I winced. “We come here every Wednesday. And we went hiking last week—”
“How about with someone besides me?” Her dark brow angled up towards her hairline. “Or JJ. Someone not on the team?”
That one was a bit of a reach. “My brother was here two weeks ago.”
She huffed; she’d forgotten about Dave’s visit. “When was the last time you went on a date?”
I flinched.
“Low blow.” I didn’t have the memory bank to dig back that far. It was practically ancient history.
“Do you even remember it?”
No. I did not. “That’s a below-the-belt hit—”
“Come on, J.” Katie rolled her eyes. “Nobody’s touched you below the belt in years.”
“For fuck’s sake.” I opted not to mention a certain starboy’s drunken handsiness to disprove her theory. Technically, I suppose, he hadn’t gotten to anything … important. “None of this is relevant.”
“It is, though!” Katie broke off as the perky blonde waitress returned with our food. Set my sandwich—with fries—in front of me. Katie’s burger before her. Beamed a megawatt smile at each of us, then hopped off to throw sunshine on another table.

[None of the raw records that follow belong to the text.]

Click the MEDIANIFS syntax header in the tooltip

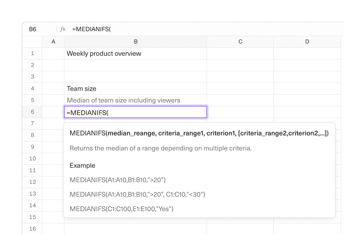pyautogui.click(x=199, y=133)
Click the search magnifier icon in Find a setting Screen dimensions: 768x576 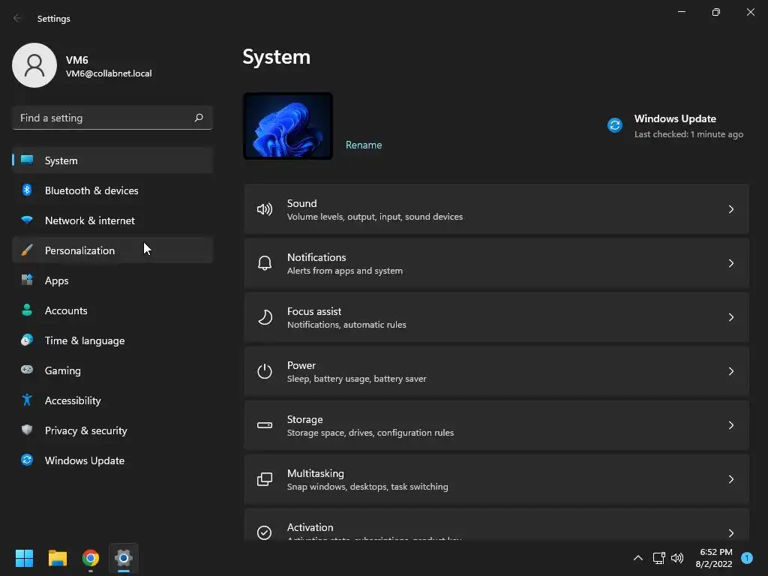[198, 118]
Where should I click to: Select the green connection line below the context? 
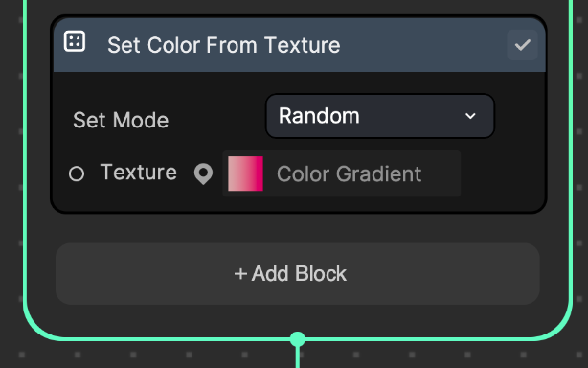pyautogui.click(x=298, y=357)
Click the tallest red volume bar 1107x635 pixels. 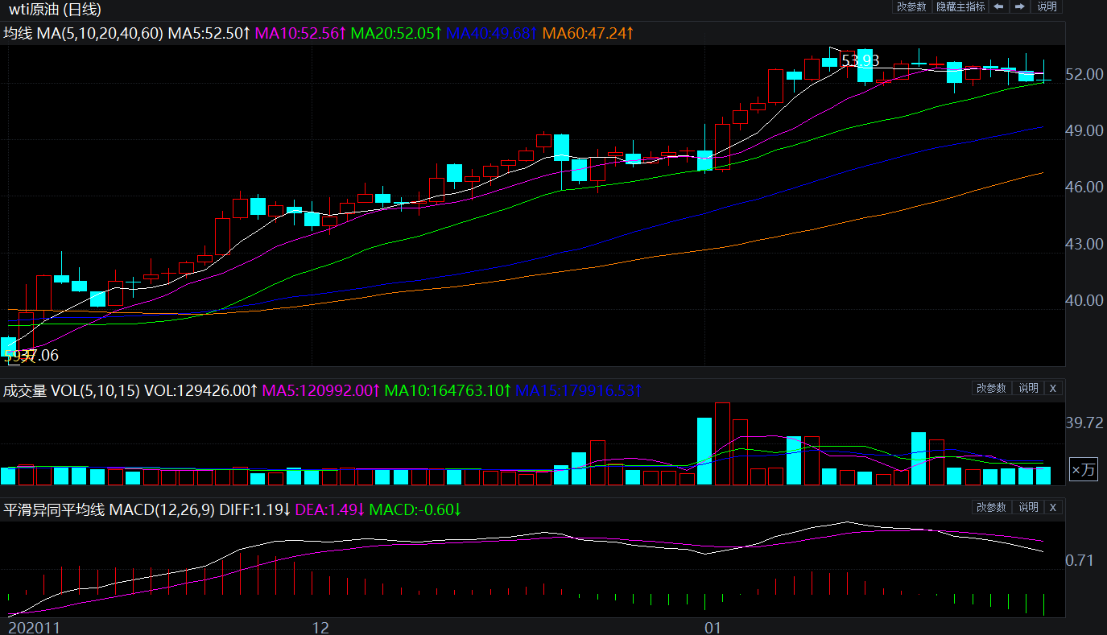point(722,443)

I dug into my lunch, sending pleading prayers to all the deities out there that the food was sufficient enough distraction from Katie’s runaway train of conversation—
“You need to start doing now things.” Katie set down her burger to look me dead in the eyes. So much for my prayers. The deities had left me high and dry. Again.
“I do now things,” I huffed. “We’re here, aren’t we? Enjoying the summer sunshine?”
Katie jabbed a french fry at me. “We’re here every Wednesday. I mean fun, spontaneous things. Not business things. Not plans. Not dreams. Not pre-planned outings where you eat the same sandwich because it’s familiar.”
“I do plenty of other stuff.” I opted not to elaborate for fear of disproving my hollow argument.
“Eat the fries.” Katie’s gaze slid across the tiny table to the aforementioned fries on my plate. “Do it.”